This is the "independent" entity that's still in HPD headquarters, and whose checks are still written by HPD, no?


Anonymous said...

Great point Jason. To further exacerbate this ridiculousness, the Texas Forensic Science Commission (a DPS entity) is conducting the investigation? This recipe for disaster is to add one part subjective bias, two parts incompetence by analysts who make about half of what a high school drop out makes in the oilfield, one part high case load, a heaping pile of meaningless junk submissions (crap in, crap out) and mix it all up in a pot owned and operated by law enforcement. Throw it all in a locked vault, let it set for six months and then serve (if you can find it). It don't make a pretty cake; more like a cow pie.

Anonymous said...

"A lack of attention by both the analyst and the analyst's supervisor allowed [a] report containing inaccurate information from the submitting officer to be reported to the District Attorney's office,"

Anyone know if the supervisor was disciplined?

Anyone know the names of the unnamed?

Or?, we can just move the hell on like Mr. (I did it) Garner wishes.

Anonymous said...

The last time I checked, the FSC was an independent state agency, and not "a DPS entity". It is not administratively connected to DPS.

Anonymous said...

@ anon 5:39-

A majority of the FSC is run by crime lab directors who have an interest in NOT publicly addressing the shambles that are Texas crime labs.

Notice that this last investigation by the FSC was largely an administrative problem, not a scientific problem.

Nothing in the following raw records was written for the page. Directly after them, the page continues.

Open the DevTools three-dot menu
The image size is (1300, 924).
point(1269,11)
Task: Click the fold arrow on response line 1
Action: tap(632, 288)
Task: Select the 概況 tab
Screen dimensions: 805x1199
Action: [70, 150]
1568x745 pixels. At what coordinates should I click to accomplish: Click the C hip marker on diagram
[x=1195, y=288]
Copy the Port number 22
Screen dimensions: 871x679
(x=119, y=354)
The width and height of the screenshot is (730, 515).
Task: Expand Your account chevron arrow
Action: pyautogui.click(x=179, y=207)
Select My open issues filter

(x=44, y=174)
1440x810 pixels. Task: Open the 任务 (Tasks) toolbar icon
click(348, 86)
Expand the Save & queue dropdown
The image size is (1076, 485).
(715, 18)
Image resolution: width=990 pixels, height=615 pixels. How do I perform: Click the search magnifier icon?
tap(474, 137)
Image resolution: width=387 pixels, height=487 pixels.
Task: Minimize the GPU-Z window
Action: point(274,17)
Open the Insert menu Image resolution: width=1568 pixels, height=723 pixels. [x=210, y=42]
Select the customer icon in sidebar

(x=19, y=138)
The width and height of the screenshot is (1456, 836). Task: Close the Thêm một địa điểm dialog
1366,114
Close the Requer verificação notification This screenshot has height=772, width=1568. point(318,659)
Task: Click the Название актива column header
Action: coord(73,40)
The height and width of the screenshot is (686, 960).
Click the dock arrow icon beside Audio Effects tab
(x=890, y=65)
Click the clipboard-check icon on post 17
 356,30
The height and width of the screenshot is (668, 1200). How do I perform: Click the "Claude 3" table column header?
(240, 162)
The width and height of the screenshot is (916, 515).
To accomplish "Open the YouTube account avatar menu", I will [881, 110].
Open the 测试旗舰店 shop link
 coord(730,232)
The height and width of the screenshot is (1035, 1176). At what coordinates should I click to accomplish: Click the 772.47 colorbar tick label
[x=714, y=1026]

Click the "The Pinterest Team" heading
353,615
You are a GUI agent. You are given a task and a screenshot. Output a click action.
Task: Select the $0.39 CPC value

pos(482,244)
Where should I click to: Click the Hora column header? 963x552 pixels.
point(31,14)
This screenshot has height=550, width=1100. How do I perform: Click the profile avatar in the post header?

This is because they have already demonstrated that they can not handle scientific issues and they'd rather not tackle unscientific protocols or methodologies that have been in practice by the crime labs for the past decade or so, lest they want to re-open thousands of adjudicated cases. (e.g Willingham, et al.)

I mean, who has time for all that?

(hint: the wrongfully convicted based on shoddy science, sitting in prison.)

Anonymous said...

You are correct. My bad.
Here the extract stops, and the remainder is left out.